Dataset records: Begin
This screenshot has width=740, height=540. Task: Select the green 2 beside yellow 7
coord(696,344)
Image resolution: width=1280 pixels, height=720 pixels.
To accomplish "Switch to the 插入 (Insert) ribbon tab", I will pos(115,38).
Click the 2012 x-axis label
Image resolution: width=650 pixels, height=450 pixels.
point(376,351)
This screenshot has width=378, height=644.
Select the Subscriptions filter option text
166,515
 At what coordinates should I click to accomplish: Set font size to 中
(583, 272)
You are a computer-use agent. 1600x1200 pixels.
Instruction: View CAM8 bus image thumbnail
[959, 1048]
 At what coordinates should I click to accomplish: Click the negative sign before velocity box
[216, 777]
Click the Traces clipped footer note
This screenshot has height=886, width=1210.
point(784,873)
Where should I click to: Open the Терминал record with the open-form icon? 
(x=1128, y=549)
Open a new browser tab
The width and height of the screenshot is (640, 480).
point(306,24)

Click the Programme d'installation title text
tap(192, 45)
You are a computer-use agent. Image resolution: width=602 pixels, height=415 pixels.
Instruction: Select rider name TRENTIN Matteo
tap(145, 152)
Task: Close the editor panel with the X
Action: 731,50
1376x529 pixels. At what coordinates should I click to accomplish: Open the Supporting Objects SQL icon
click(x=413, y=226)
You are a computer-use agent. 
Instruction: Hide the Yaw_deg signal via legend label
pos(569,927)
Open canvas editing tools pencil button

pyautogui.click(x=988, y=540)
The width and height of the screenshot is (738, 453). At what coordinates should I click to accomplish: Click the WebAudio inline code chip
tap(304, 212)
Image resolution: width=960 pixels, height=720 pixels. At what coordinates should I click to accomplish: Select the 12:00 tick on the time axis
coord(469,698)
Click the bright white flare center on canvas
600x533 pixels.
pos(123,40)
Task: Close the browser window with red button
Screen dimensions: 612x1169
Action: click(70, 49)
Dataset records: End
→ Directions
This exercise requires all the entries to be written out again exactly.

→ Response area
This screenshot has width=740, height=540. Task: Select the green 2 beside yellow 7
coord(696,344)
Image resolution: width=1280 pixels, height=720 pixels.
To accomplish "Switch to the 插入 (Insert) ribbon tab", I will pos(115,38).
Click the 2012 x-axis label
Image resolution: width=650 pixels, height=450 pixels.
point(376,351)
This screenshot has width=378, height=644.
Select the Subscriptions filter option text
166,515
 At what coordinates should I click to accomplish: Set font size to 中
(583, 272)
You are a computer-use agent. 1600x1200 pixels.
Instruction: View CAM8 bus image thumbnail
[959, 1048]
 At what coordinates should I click to accomplish: Click the negative sign before velocity box
[216, 777]
Click the Traces clipped footer note
This screenshot has height=886, width=1210.
point(784,873)
Where should I click to: Open the Терминал record with the open-form icon? 
(x=1128, y=549)
Open a new browser tab
The width and height of the screenshot is (640, 480).
point(306,24)

Click the Programme d'installation title text
tap(192, 45)
You are a computer-use agent. Image resolution: width=602 pixels, height=415 pixels.
Instruction: Select rider name TRENTIN Matteo
tap(145, 152)
Task: Close the editor panel with the X
Action: 731,50
1376x529 pixels. At what coordinates should I click to accomplish: Open the Supporting Objects SQL icon
click(x=413, y=226)
You are a computer-use agent. 
Instruction: Hide the Yaw_deg signal via legend label
pos(569,927)
Open canvas editing tools pencil button

pyautogui.click(x=988, y=540)
The width and height of the screenshot is (738, 453). At what coordinates should I click to accomplish: Click the WebAudio inline code chip
tap(304, 212)
Image resolution: width=960 pixels, height=720 pixels. At what coordinates should I click to accomplish: Select the 12:00 tick on the time axis
coord(469,698)
Click the bright white flare center on canvas
600x533 pixels.
pos(123,40)
Task: Close the browser window with red button
Screen dimensions: 612x1169
Action: click(70, 49)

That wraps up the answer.